%%

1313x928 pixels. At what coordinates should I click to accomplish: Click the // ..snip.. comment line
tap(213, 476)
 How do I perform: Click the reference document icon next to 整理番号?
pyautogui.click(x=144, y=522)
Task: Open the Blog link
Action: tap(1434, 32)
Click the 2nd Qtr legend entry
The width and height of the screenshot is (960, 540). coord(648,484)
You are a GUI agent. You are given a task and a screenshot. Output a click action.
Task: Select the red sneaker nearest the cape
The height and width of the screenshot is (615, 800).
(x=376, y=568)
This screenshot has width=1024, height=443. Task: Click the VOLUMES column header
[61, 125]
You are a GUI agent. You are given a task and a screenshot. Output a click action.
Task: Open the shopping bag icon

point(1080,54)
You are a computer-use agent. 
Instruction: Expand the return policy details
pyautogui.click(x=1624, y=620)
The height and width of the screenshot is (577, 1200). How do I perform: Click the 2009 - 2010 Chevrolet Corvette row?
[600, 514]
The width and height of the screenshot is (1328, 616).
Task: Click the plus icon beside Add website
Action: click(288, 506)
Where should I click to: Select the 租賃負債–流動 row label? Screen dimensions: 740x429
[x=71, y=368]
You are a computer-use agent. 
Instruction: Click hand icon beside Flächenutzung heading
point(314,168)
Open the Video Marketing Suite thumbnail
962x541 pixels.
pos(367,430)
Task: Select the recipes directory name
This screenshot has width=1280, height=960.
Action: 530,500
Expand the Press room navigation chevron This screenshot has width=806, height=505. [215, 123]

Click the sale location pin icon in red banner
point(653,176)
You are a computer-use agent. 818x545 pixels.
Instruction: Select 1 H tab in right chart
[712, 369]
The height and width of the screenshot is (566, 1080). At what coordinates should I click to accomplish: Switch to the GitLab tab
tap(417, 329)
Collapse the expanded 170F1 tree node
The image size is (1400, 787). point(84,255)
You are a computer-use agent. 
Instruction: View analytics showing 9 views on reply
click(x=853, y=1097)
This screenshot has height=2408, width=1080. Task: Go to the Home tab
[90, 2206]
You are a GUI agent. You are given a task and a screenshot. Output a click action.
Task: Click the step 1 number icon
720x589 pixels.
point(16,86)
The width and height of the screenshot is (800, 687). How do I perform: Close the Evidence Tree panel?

%%

- Required work
From the line holding "Instruction: Click hand" down to the final line above, quote every line exactly and only those lines.

- Answer below
Instruction: Click hand icon beside Flächenutzung heading
point(314,168)
Open the Video Marketing Suite thumbnail
962x541 pixels.
pos(367,430)
Task: Select the recipes directory name
This screenshot has width=1280, height=960.
Action: 530,500
Expand the Press room navigation chevron This screenshot has width=806, height=505. [215, 123]

Click the sale location pin icon in red banner
point(653,176)
You are a computer-use agent. 818x545 pixels.
Instruction: Select 1 H tab in right chart
[712, 369]
The height and width of the screenshot is (566, 1080). At what coordinates should I click to accomplish: Switch to the GitLab tab
tap(417, 329)
Collapse the expanded 170F1 tree node
The image size is (1400, 787). point(84,255)
You are a computer-use agent. 
Instruction: View analytics showing 9 views on reply
click(x=853, y=1097)
This screenshot has height=2408, width=1080. Task: Go to the Home tab
[90, 2206]
You are a GUI agent. You are given a task and a screenshot. Output a click action.
Task: Click the step 1 number icon
720x589 pixels.
point(16,86)
The width and height of the screenshot is (800, 687). How do I perform: Close the Evidence Tree panel?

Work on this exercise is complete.